Matt Weiner's experimentation with flashbacks and disjointed time sequences drew viewers into a confusing world in which the main characters struggled with gaining and losing control of their relationships and surroundings. Immediate gut reactions include:
- Everything is better when Roger Sterling speaks. Particularly while on drugs.
- No, Don. Megan does not like orange sherbet. Betty, on the other hand, would have been all over it. (Bring back January Jones!)
- Peggy is not a little girl, and she will prove it by channeling her inner eighth grader and give a guy a hand job in a movie theater.
- Ginsberg was born in a concentration camp. Things just got really real.
But that's just the tip of the iceberg.
Roger takes LSD at a dinner party and listens to the Beach Boys.
Roger is forced to attend a dinner party with Jane, who is dressed as a Cleopatra/Princess Leia alien hybrid, which is being thrown by a pseudo-intellectual psychiatrist to the stars (and as it later turns out, Jane).
Breaking from painful talk of truth being "good because it's always real," the pretension-fest gets interesting when the oldies decide to "turn on" and drop acid.
"I told you we were supposed to take LSD with them, you were supposed to clear your schedule," Jane whines to Roger. "You really are never listening to me."
She then gives the kiss-of-death endorsement that "it will be good for us." and Roger jumps down the rabbit hole.
"And you say I never take you anywhere."
"Well, Dr. Leary, I find your product boring."
Incredible things happen when Roger drops acid:
- Bottles of Stoli sing Russian music when opened
- Harmonica noises come out of cigarettes when puffed
- People start crawling on the floor
- Bert Cooper's head begins to appear on dollar bills
- The Silver Fox gets a two-toned (young versus old) hairdo
- Already golden lines shine even brighter
At the end of the day, the couple goes home, puts on pink bathtowel turbans, and finds out that one drop of acid is cheaper than any marriage counselor. It's over and has been for a long time—Roger is even shocked that Jane never cheated on him.
Now that Roger's unencumbered, can he make a family with Joan and Kevin?
"I have an announcement to make, it's going to be a beautiful day."
Peggy smokes dope and gets frisky in the movie theater.
Peggy is having a terrible, horrible, no good, very bad day. After Abe calls her out for objectifying him as her sex object, he tells her to "have a shitty day." Peggy then gives such a bad pitch to Heinz that she gets thrown off the account.

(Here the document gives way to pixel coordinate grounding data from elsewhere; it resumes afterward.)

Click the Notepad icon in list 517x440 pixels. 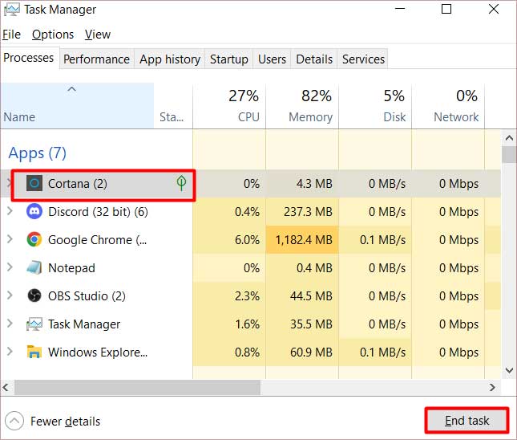pos(34,267)
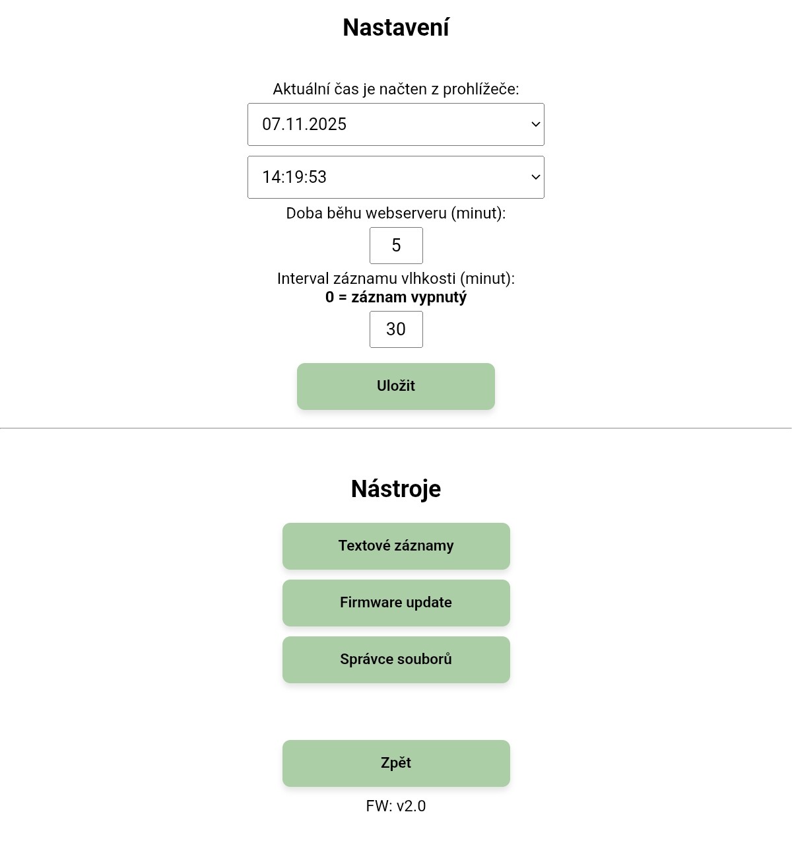Click the Nastavení heading

coord(396,28)
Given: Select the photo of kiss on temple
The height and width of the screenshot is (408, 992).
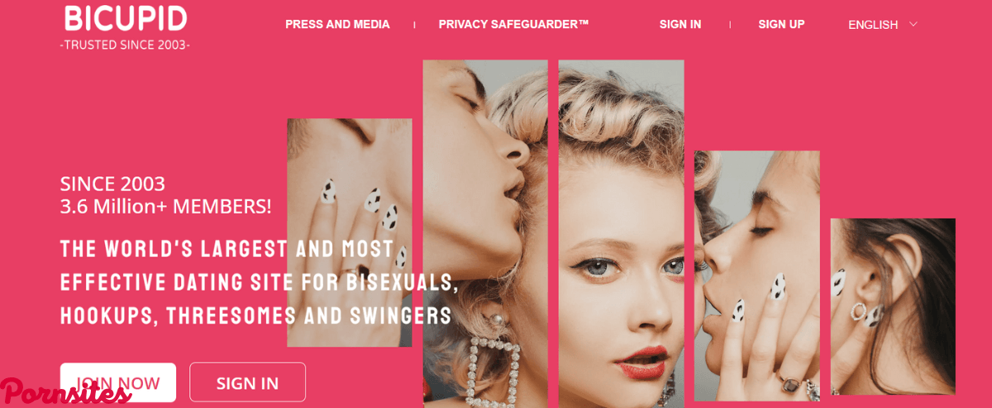Looking at the screenshot, I should pos(485,233).
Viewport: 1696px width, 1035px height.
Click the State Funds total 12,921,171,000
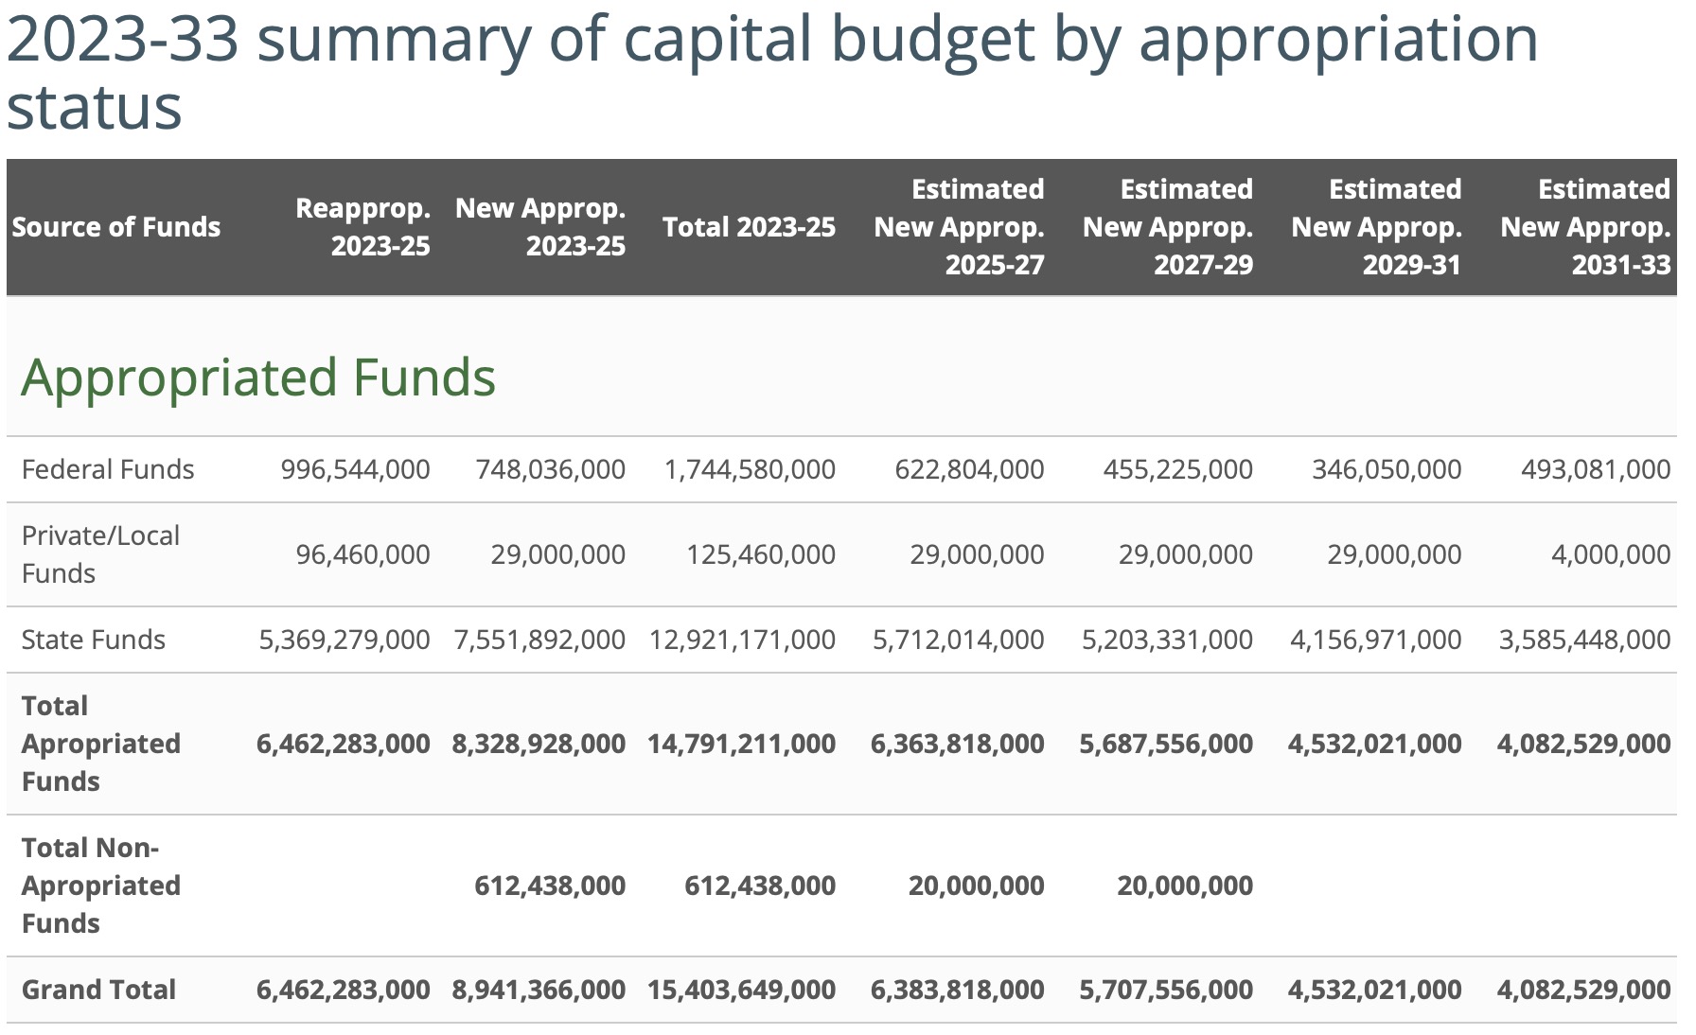[742, 640]
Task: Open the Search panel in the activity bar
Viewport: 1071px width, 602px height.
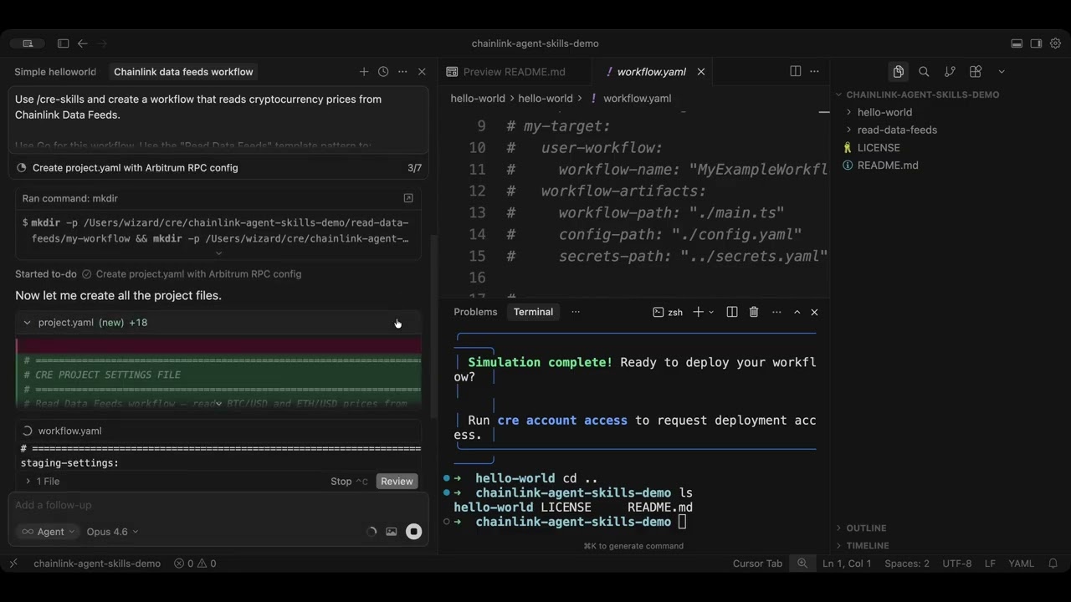Action: tap(924, 71)
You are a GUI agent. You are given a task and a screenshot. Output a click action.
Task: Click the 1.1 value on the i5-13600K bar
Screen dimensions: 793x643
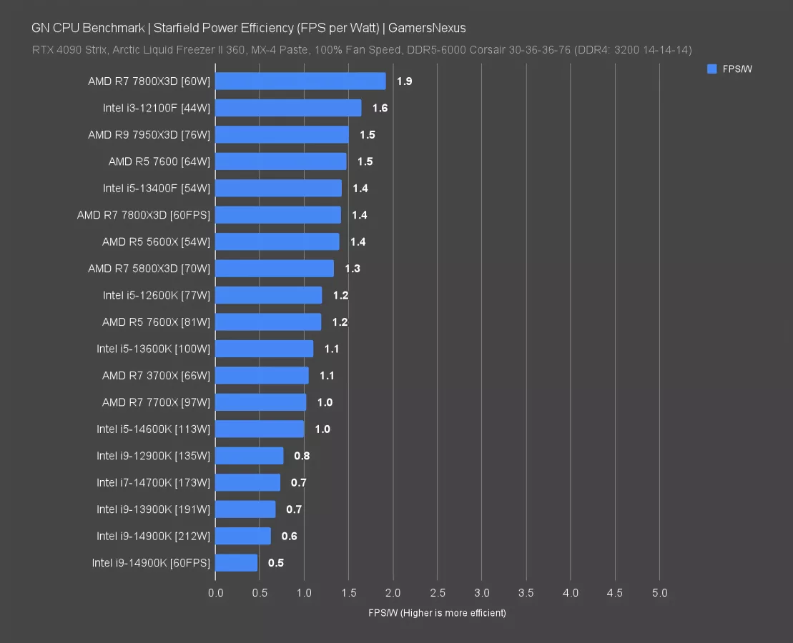pyautogui.click(x=331, y=349)
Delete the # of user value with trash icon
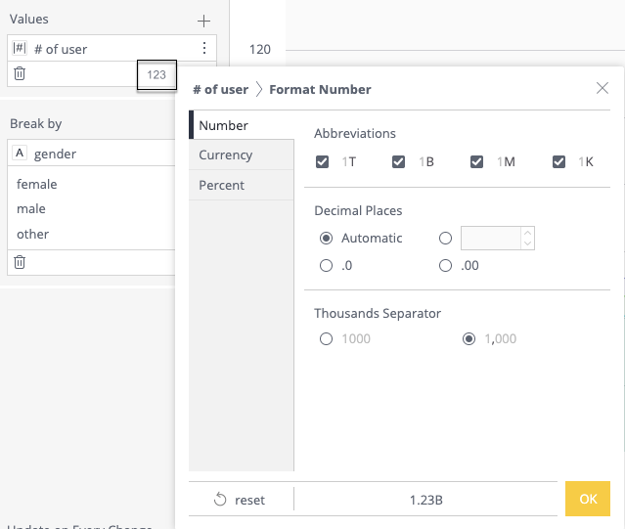The height and width of the screenshot is (529, 625). (20, 73)
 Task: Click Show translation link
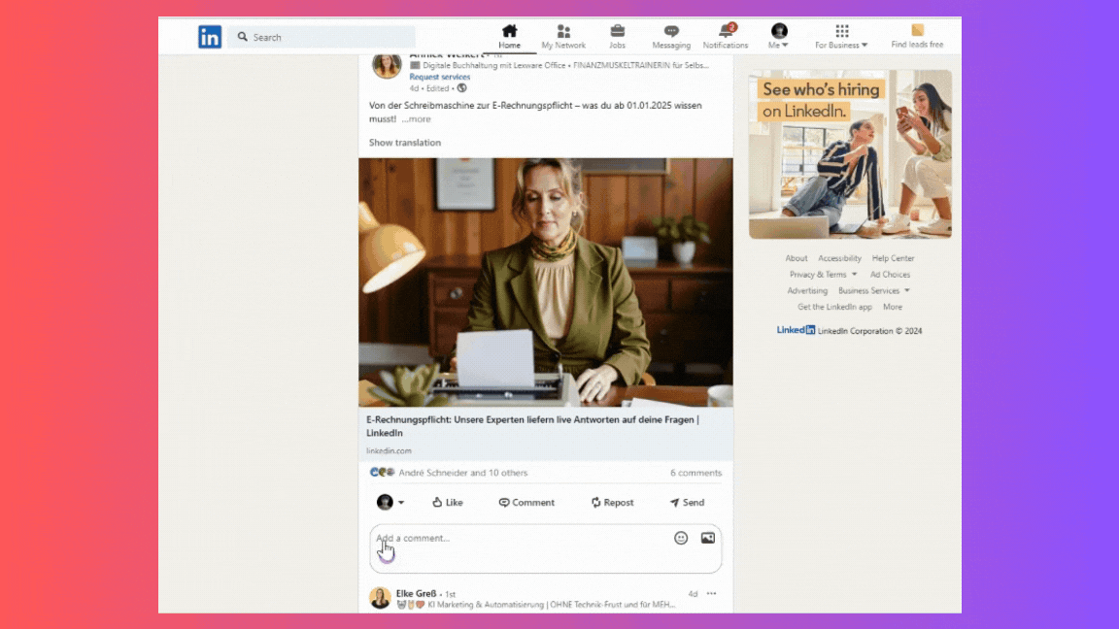tap(404, 143)
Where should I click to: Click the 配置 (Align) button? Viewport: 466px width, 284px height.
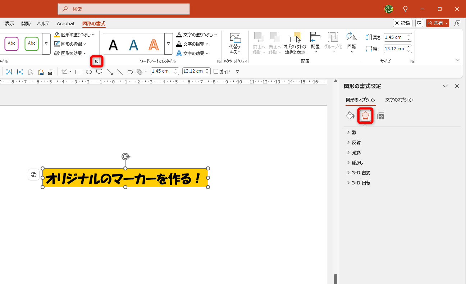pos(315,42)
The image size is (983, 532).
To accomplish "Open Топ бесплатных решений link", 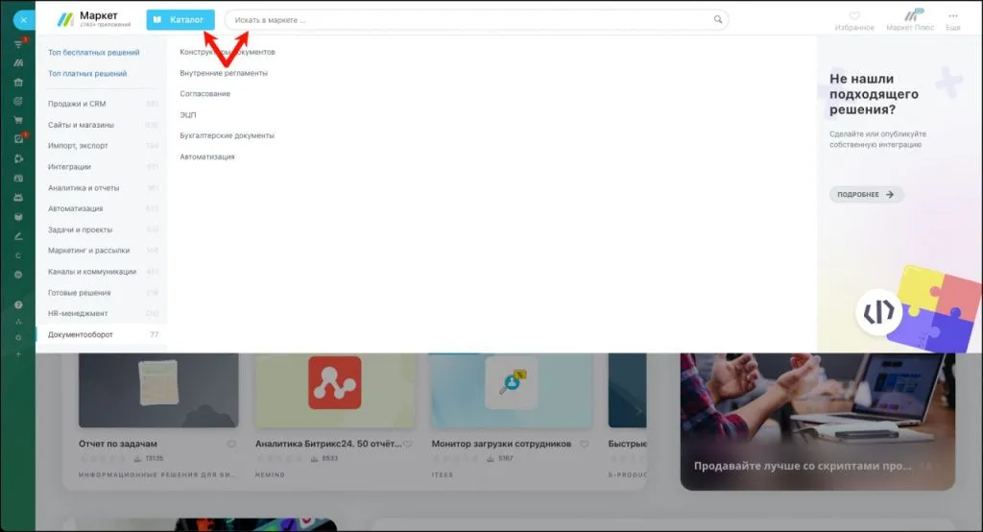I will pyautogui.click(x=93, y=52).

The cure? Skip out on work, go to a movie, eat some popcorn, smoke some pot, and then give a stranger a hand job in the crowded theater. Pulling a "Pretty Woman," Peggy refuses to kiss.
When Peggy and Dawn had their sleepover two episodes ago, Peggy noted that in order to be successful in her field, she had to channel masculinity and wasn't sure that she could do it. Peggy was forceful in the pitch meeting, and while it may have worked for Don, both the Heinz executive and Bert saw her as a "little girl" who got out of control.
The picture to the right shows Peggy washing her "sins" off her hands, before getting back to work.